Please help me understand the root cause of this error. Also, do suggest if this is the right way to load and query JSON data.
Created 09-12-2018 10:28 AM
How does the data looks like? I think the json has to be in one row (so cant contain newlines) and you have to have one json per line. At least I had a similar issue when I wanted to load a data via external table, where the json contained one big list with many dict elements.
Created 09-20-2018 09:20 PM
HI TomasTF,
I tried 3 ways,
1. Data without newline : sample below
{"id":"P121", "name":"Round Tee", "reseller":"Puma", "category":"Top Wear", "price":2379.06, "discount":22.57, "profit_percent":20.13},{"id":"P122", "name":"pant", "reseller":"Reebok", "category":"bottom", "price":1234.99, "discount":99.99, "profit_percent":67.12}
2. Data with new line and comma
{"id":"P121", "name":"Round Tee", "reseller":"Puma", "category":"Top Wear", "price":2379.06, "discount":22.57, "profit_percent":20.13},
{"id":"P122", "name":"pant", "reseller":"Reebok", "category":"bottom", "price":1234.99, "discount":99.99, "profit_percent":67.12}
3. Data with new line and without comma
{"id":"P121", "name":"Round Tee", "reseller":"Puma", "category":"Top Wear", "price":2379.06, "discount":22.57, "profit_percent":20.13}
{"id":"P122", "name":"pant", "reseller":"Reebok", "category":"bottom", "price":1234.99, "discount":99.99, "profit_percent":67.12}
all three failed with same error
Next, I deleted the table and recreated with Double
CREATE EXTERNAL TABLE IF NOT EXISTS testtable (Id string,Name string,Reseller string,Category string,Price Double,Discount Double,Profit_percent Double) ROW FORMAT SERDE '' location "/user/testuser/test";
with Data in below format (new line without comma)
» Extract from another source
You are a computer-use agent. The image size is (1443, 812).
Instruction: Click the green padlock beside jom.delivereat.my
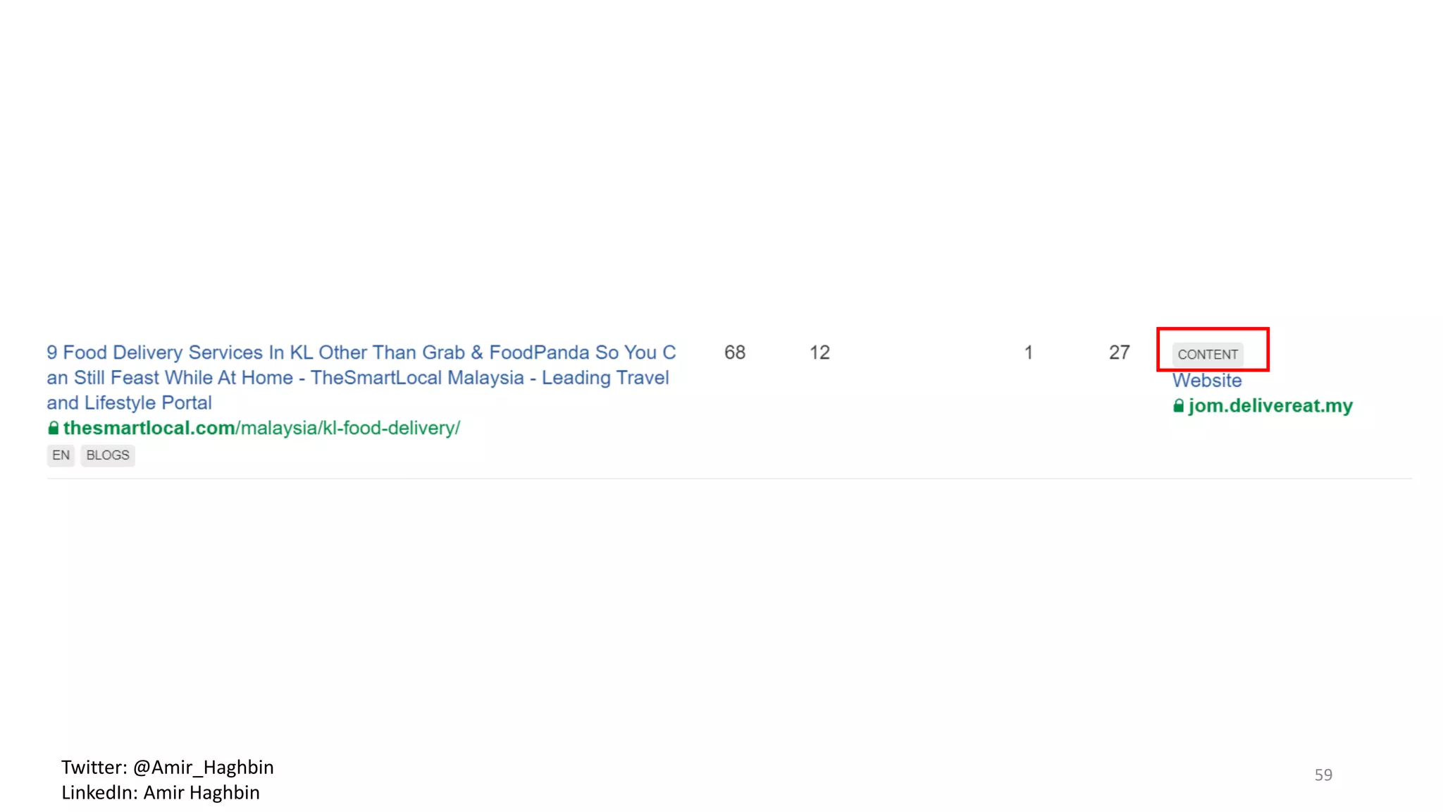[x=1178, y=406]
{"id":"P121", "name":"Round Tee", "reseller":"Puma", "category":"Top Wear", "price":2379.06, "discount":22.57, "profit_percent":20.13}
{"id":"P122", "name":"pant", "reseller":"Reebok", "category":"bottom", "price":1234.99, "discount":99.99, "profit_percent":67.12}
Now Select Query is not fetching result without error.
However, am still now sure why Decimal was throwing error.